How tensins transform focal adhesions into fibrillar adhesions and phase separate to form new adhesion signalling hubs.

Tissues in our body are made up of cells and surrounding fibrillar material, the extracellular matrix or ECM. The cells attach to, sense and reorganise the ECM, an ability which is particularly important during the development of organisms, in diseases and in regeneration processes, which all require specific cellular responses to changing ECM environments. Cellular responses include changes in their ability to move (e.g. closing of wounds), changes in cell growth, and also in synthesising new or reshaping their old ECM environment. Many studies have focused on how cells sense the ECM, but we are still far from understanding how this information is translated into signals that promote specific cellular responses. Understanding this process is critically important if we want to get a step closer to treating the roots of diseases and promoting regeneration and recovery.
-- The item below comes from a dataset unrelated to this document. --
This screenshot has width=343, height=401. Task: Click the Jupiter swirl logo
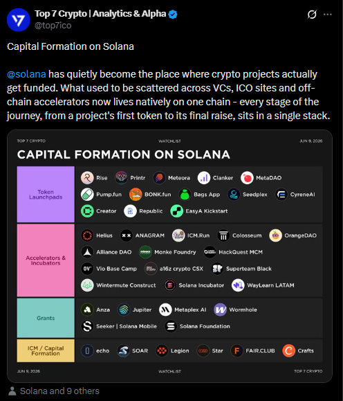[124, 310]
Cells sense their ECM environment by grabbing and pulling the neighbouring extracellular fibrillar material using proteins called integrins, which extend across the cell surface from inside to outside. Integrins both bind to the ECM externally and to proteins inside the cells. These proteins couple integrins to the actin cytoskeleton, a contractile network of intracellular fibres, which upon reorganisation induces pulling forces and cell movement. Our previous results show that two proteins that couple integrins to actin, called talin and vinculin, are central to sensing environmental changes. Recently we have shown that the association of talin with other proteins, tensins, is critical for ECM reorganisation. We now have further data showing that a gradual increase in the concentration of tensins in specific areas in cells can lead them to form little droplets or condensates. We hypothesise that these tensin condensates can also attract other proteins that have a critical role in the regulation of cell adhesion and cell migration.

Testing this hypothesis requires detailed information on how proteins bind to each other and how these impact on specific cellular functions. To overcome this gap in our understanding, we propose a joint effort of two laboratories that have vast expertise in the field of cell adhesion regulation but apply very different research methods. The Barsukov laboratory determines details of a protein structure, which is critical for the understanding how proteins bind to each other. Structural details help to design small changes (mutations) in proteins with the aim of experimentally blocking specific proteins interactions. The Ballestrem laboratory has developed powerful methods in cell biology and microscopy that monitor protein interactions in cells and investigate what role these interactions play in determining cell behaviour in the face of changing ECM environments. Both teams have already worked successfully together and revealed essential mechanisms that control cell-matrix sensing and ECM organisation.

The proposed research aims to understand (i) how tensins interact with talin and what role this interaction has in enriching tensins in cell-matrix adhesion sites that are involved in ECM reorganisation; (ii) how tensins condense to droplets that can attract other proteins to form molecular reservoirs that regulate cell adhesion and migration; (iii) how tensin binding to integrins is regulated and how this affects the binding strength of integrins to the ECM. Ultimately, the knowledge gained will open a pathway to the development of new ways to prevent diseases (e.g. cancer, fibrosis) and promote regeneration (wound healing).

Cells interact with the extracellular matrix (ECM) through transmembrane adhesion receptors (integrins) that are linked to signalling proteins that regulate cell migration and ECM remodelling/synthesis. The cell-matrix adhesion complexes can vary in their molecular composition and in their function. Published data suggest that adapter proteins such as talin that couples integrins to actomyosin localise to force exerting focal adhesions (FA), whereas tensins mark a subset of adhesions called fibrillar adhesions (FB) that are linked to the remodelling of the cell ECM. FBs originate from FAs and here we aim to understand how molecular interactions lead to this transition.

Tensins bind to integrins and we have recently shown the association of two members of the tensin protein family (tensin1 and 3) with talin. Our pilot data suggest that talin contains multiple tensin binding sites and that they have an important role in the enrichment of tensins in FBs. Additional data show that the local enrichment of tensins leads to condensates through liquid-liquid phase separation (LLPS). We hypothesise that tensin enrichment and engagement with subsets of integrins is critical for the formation of FBs and that LLPS forms condensates that can act as a reservoir of signalling proteins. The use of structural biology combined with cell biology and advanced fluorescence microscopy will enable us to gain in-depth knowledge of how the different interactions are accompanied by structural changes of proteins in time and space and what consequences this has for the development of specific adhesion sites and downstream signalling pathways.

Insights from these studies may ultimately lead to the development of new strategies to prevent disease and promote tissue regeneration.